The Connector makes the following API requests to manage tags on Azure resources when you use BlueXP remediation:

  • Microsoft.Resources/resources/read

  • Microsoft.Resources/subscriptions/operationresults/read

  • Microsoft.Resources/subscriptions/resourceGroups/read

  • Microsoft.Resources/subscriptions/resourcegroups/resources/read

  • Microsoft.Resources/tags/read

  • Microsoft.Resources/tags/write

Tiering

The Connector makes the following API requests when you set up BlueXP tiering.

  • Microsoft.Storage/storageAccounts/listkeys/action

  • Microsoft.Resources/subscriptions/resourceGroups/read

  • Microsoft.Resources/subscriptions/locations/read

The Connector makes the following API requests for daily operations.

  • Microsoft.Storage/storageAccounts/blobServices/containers/read

  • Microsoft.Storage/storageAccounts/managementPolicies/read

  • Microsoft.Storage/storageAccounts/managementPolicies/write

  • Microsoft.Storage/storageAccounts/read

Change log

As permissions are added and removed, we'll note them in the sections below.

5 December, 2023

The following permissions are no longer needed for BlueXP backup and recovery when backing up volume data to Azure Blob storage:

  • Microsoft.Compute/virtualMachines/read

  • Microsoft.Compute/virtualMachines/start/action

  • Microsoft.Compute/virtualMachines/deallocate/action

  • Microsoft.Compute/virtualMachines/extensions/delete

  • Microsoft.Compute/virtualMachines/delete

These permissions are required for other BlueXP storage services, so they'll still remain in the custom role for the Connector if you're using those other storage services.

12 May, 2023

The following permissions were added to the JSON policy because they are required for Cloud Volumes ONTAP management:

  • Microsoft.Compute/images/write

  • Microsoft.Network/loadBalancers/frontendIPConfigurations/read

The following permissions were removed from the JSON policy because they are no longer required:

  • Microsoft.Storage/storageAccounts/blobServices/containers/write

  • Microsoft.Network/publicIPAddresses/delete

23 March, 2023

The "Microsoft.Storage/storageAccounts/delete" permission is no longer needed for BlueXP classification.

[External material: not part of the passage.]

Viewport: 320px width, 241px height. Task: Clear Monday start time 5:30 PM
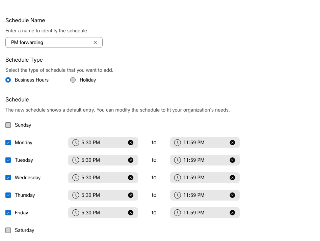(x=131, y=143)
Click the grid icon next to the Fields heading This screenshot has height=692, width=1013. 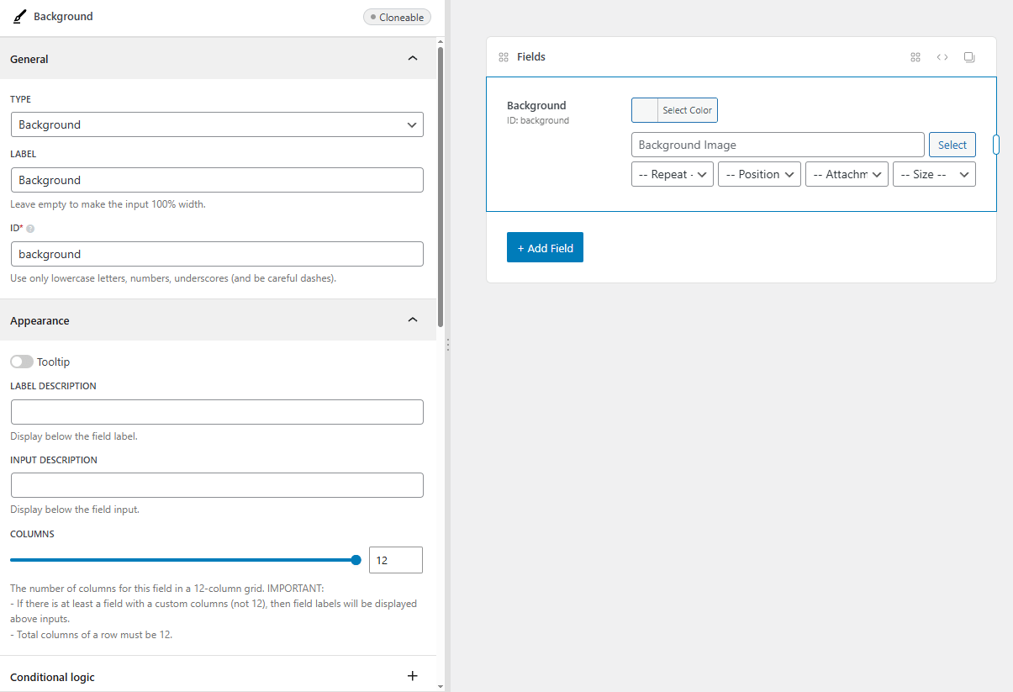[504, 56]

This permission is still required for Cloud Volumes ONTAP.

5 January, 2023

The following permissions were added to the JSON policy:

  • Microsoft.Storage/storageAccounts/listAccountSas/action

  • Microsoft.Synapse/workspaces/privateEndpointConnectionsApproval/action

    These permissions are required for BlueXP backup and recovery.

  • Microsoft.Network/loadBalancers/backendAddressPools/join/action

    This permission is required for Cloud Volumes ONTAP deployment.